** Supplied data **
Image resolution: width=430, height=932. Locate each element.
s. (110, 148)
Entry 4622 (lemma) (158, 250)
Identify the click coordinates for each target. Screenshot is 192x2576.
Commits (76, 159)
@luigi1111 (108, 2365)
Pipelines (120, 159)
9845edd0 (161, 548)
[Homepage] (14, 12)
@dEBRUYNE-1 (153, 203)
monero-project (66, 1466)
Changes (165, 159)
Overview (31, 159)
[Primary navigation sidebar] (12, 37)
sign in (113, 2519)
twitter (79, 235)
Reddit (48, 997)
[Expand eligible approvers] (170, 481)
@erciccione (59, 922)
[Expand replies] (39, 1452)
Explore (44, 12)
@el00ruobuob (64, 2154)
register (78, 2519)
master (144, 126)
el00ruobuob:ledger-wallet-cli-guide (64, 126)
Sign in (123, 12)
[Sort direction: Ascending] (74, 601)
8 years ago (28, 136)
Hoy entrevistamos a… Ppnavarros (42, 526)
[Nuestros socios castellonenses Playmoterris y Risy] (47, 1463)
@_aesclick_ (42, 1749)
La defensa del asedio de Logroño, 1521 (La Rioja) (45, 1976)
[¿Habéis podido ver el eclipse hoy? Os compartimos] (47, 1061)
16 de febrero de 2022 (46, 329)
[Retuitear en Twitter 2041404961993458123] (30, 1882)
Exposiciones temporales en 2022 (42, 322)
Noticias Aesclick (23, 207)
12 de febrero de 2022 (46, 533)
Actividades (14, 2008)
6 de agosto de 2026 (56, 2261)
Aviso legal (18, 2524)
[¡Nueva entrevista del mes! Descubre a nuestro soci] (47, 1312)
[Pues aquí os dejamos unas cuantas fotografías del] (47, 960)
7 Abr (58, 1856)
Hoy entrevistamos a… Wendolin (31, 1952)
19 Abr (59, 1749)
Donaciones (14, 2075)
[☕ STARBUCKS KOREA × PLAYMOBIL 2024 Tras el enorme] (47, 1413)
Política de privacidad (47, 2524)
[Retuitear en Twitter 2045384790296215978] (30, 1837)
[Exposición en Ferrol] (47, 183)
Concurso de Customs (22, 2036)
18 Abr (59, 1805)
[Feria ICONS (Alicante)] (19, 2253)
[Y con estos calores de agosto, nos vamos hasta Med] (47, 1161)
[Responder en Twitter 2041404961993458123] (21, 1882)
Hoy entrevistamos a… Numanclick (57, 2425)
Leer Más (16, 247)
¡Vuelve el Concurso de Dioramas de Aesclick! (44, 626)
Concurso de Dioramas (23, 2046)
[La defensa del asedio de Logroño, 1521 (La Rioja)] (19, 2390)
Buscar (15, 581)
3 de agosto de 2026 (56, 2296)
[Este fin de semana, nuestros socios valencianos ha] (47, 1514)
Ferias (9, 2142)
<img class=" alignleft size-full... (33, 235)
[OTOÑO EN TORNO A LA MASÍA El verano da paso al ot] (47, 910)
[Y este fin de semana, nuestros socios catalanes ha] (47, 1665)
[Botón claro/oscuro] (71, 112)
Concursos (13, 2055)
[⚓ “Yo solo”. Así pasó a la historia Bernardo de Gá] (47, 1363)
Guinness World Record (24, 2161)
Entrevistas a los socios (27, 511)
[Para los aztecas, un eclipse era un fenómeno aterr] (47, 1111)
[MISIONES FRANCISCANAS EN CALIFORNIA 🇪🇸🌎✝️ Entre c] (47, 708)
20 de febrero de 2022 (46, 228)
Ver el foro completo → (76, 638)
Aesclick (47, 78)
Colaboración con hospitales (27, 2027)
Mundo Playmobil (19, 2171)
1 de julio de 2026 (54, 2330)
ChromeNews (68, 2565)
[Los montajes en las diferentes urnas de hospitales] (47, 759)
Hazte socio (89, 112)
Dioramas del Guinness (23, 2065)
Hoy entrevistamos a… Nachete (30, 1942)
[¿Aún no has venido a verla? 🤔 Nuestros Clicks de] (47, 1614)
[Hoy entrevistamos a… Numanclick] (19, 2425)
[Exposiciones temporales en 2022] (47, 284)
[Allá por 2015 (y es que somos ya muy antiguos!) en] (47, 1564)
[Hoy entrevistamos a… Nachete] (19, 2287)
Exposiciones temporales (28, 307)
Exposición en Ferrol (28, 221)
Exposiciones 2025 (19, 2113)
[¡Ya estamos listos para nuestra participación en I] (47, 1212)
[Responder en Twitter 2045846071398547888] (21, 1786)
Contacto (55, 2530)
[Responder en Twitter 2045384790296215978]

** Exercise **
Set down all of the lines above without altering a word.

** Task output **
Image resolution: width=430, height=932. Locate each element.
s. (110, 148)
Entry 4622 (lemma) (158, 250)
Identify the click coordinates for each target. Screenshot is 192x2576.
Commits (76, 159)
@luigi1111 (108, 2365)
Pipelines (120, 159)
9845edd0 (161, 548)
[Homepage] (14, 12)
@dEBRUYNE-1 (153, 203)
monero-project (66, 1466)
Changes (165, 159)
Overview (31, 159)
[Primary navigation sidebar] (12, 37)
sign in (113, 2519)
twitter (79, 235)
Reddit (48, 997)
[Expand eligible approvers] (170, 481)
@erciccione (59, 922)
[Expand replies] (39, 1452)
Explore (44, 12)
@el00ruobuob (64, 2154)
register (78, 2519)
master (144, 126)
el00ruobuob:ledger-wallet-cli-guide (64, 126)
Sign in (123, 12)
[Sort direction: Ascending] (74, 601)
8 years ago (28, 136)
Hoy entrevistamos a… Ppnavarros (42, 526)
[Nuestros socios castellonenses Playmoterris y Risy] (47, 1463)
@_aesclick_ (42, 1749)
La defensa del asedio de Logroño, 1521 (La Rioja) (45, 1976)
[¿Habéis podido ver el eclipse hoy? Os compartimos] (47, 1061)
16 de febrero de 2022 (46, 329)
[Retuitear en Twitter 2041404961993458123] (30, 1882)
Exposiciones temporales en 2022 (42, 322)
Noticias Aesclick (23, 207)
12 de febrero de 2022 (46, 533)
Actividades (14, 2008)
6 de agosto de 2026 (56, 2261)
Aviso legal (18, 2524)
[¡Nueva entrevista del mes! Descubre a nuestro soci] (47, 1312)
[Pues aquí os dejamos unas cuantas fotografías del] (47, 960)
7 Abr (58, 1856)
Hoy entrevistamos a… Wendolin (31, 1952)
19 Abr (59, 1749)
Donaciones (14, 2075)
[☕ STARBUCKS KOREA × PLAYMOBIL 2024 Tras el enorme] (47, 1413)
Política de privacidad (47, 2524)
[Retuitear en Twitter 2045384790296215978] (30, 1837)
[Exposición en Ferrol] (47, 183)
Concurso de Customs (22, 2036)
18 Abr (59, 1805)
[Feria ICONS (Alicante)] (19, 2253)
[Y con estos calores de agosto, nos vamos hasta Med] (47, 1161)
[Responder en Twitter 2041404961993458123] (21, 1882)
Hoy entrevistamos a… Numanclick (57, 2425)
Leer Más (16, 247)
¡Vuelve el Concurso de Dioramas de Aesclick! (44, 626)
Concurso de Dioramas (23, 2046)
[La defensa del asedio de Logroño, 1521 (La Rioja)] (19, 2390)
Buscar (15, 581)
3 de agosto de 2026 (56, 2296)
[Este fin de semana, nuestros socios valencianos ha] (47, 1514)
Ferias (9, 2142)
<img class=" alignleft size-full... (33, 235)
[OTOÑO EN TORNO A LA MASÍA El verano da paso al ot] (47, 910)
[Y este fin de semana, nuestros socios catalanes ha] (47, 1665)
[Botón claro/oscuro] (71, 112)
Concursos (13, 2055)
[⚓ “Yo solo”. Así pasó a la historia Bernardo de Gá] (47, 1363)
Guinness World Record (24, 2161)
Entrevistas a los socios (27, 511)
[Para los aztecas, un eclipse era un fenómeno aterr] (47, 1111)
[MISIONES FRANCISCANAS EN CALIFORNIA 🇪🇸🌎✝️ Entre c] (47, 708)
20 de febrero de 2022 (46, 228)
Ver el foro completo → (76, 638)
Aesclick (47, 78)
Colaboración con hospitales (27, 2027)
Mundo Playmobil (19, 2171)
1 de julio de 2026 (54, 2330)
ChromeNews (68, 2565)
[Los montajes en las diferentes urnas de hospitales] (47, 759)
Hazte socio (89, 112)
Dioramas del Guinness (23, 2065)
Hoy entrevistamos a… Nachete (30, 1942)
[¿Aún no has venido a verla? 🤔 Nuestros Clicks de] (47, 1614)
[Hoy entrevistamos a… Numanclick] (19, 2425)
[Exposiciones temporales en 2022] (47, 284)
[Allá por 2015 (y es que somos ya muy antiguos!) en] (47, 1564)
[Hoy entrevistamos a… Nachete] (19, 2287)
Exposiciones temporales (28, 307)
Exposición en Ferrol (28, 221)
Exposiciones 2025 (19, 2113)
[¡Ya estamos listos para nuestra participación en I] (47, 1212)
[Responder en Twitter 2045846071398547888] (21, 1786)
Contacto (55, 2530)
[Responder en Twitter 2045384790296215978]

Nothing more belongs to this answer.